Amazon.co.uk Review
An instant werewolf classic,
The Howling was directed by Joe Dante, a graduate of Roger Corman's school of low-budget ingenuity who had gained enough momentum with 1978's
Piranha to rise to this bigger challenge. He brought along
Piranha screenwriter John Sayles, too, and recruited makeup wizard Rob Bottin to create what was then the wildest on-screen transformation ever seen. With Gary Brandner's novel
The Howling as a starting point, Sayles and Dante conceived a werewolf colony on the California coast, posing as a self-help haven led by a seemingly benevolent doctor (Patrick Macnee), and populated by a variety of "patients", from sexy, leather-clad sirens (Elisabeth Brooks) to an old coot (John Carradine) who's quite literally long in the tooth. When a TV reporter (Dee Wallace) arrives at the colony to recover from a recent trauma, the resident lycanthropes prepare for a howlin' good time.
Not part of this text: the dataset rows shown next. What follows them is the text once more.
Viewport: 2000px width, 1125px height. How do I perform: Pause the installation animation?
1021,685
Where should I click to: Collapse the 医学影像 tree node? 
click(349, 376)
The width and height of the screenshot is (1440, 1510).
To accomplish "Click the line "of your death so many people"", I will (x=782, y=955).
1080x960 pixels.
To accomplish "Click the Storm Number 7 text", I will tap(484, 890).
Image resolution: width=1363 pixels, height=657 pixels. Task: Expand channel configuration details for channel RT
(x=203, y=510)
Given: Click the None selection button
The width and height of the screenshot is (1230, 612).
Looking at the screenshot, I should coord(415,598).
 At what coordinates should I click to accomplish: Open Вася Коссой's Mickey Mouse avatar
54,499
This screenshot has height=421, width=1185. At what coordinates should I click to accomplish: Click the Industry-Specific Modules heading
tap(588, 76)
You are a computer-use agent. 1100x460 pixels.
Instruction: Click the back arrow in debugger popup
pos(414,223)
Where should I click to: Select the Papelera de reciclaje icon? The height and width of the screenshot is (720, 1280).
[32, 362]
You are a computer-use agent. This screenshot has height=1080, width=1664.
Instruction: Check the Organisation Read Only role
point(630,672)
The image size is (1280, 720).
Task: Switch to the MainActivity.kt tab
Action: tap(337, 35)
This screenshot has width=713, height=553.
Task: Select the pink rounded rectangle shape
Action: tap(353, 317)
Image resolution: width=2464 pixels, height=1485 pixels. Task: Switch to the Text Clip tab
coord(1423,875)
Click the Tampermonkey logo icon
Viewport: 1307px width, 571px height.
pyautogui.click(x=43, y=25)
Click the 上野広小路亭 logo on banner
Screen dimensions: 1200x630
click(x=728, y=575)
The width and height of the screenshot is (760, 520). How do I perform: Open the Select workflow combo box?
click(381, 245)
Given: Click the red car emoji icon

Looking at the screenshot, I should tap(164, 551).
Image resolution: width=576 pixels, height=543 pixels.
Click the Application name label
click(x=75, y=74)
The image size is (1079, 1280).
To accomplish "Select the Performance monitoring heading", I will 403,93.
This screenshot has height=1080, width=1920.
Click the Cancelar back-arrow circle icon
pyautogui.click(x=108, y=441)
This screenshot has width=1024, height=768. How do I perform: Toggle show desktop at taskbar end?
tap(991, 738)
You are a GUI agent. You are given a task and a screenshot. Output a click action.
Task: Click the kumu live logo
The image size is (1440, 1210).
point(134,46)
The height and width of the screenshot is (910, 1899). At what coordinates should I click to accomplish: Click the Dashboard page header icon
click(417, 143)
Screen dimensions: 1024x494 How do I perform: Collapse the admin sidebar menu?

Dante handles it all with equal measures of humour, sex, gore, and horror, pulling out all the stops when the ravenous Eddie (Dante favourite Robert Picardo, later known as The Doctor on Star Trek: Voyager) transforms into a towering , bloodthirsty werewolf. (Bottin's mentor Rick Baker would soon raise the make-up ante with An American Werewolf in London.) As usual in Dante's movies (qv. Gremlins), in-jokes abound, from characters named after werewolf movie directors, amusing cameos (Corman, Sayles, Forrest J Ackerman), and hammy inserts of wolfish cartoons and Allen Ginsberg's "Howl". It's best appreciated now as a quintessential example of early-80s horror, with low-budget limitations evident throughout, but The Howling remains a giddy genre milestone. --Jeff Shannon, Amazon.com
Synopsis
After a brutal assault a female news reporter seeks treatment at a strange Californian therapy centre, unaware that most of her fellow inmates are werewolves. Based on the classic werewolf tale by Gary Brandner.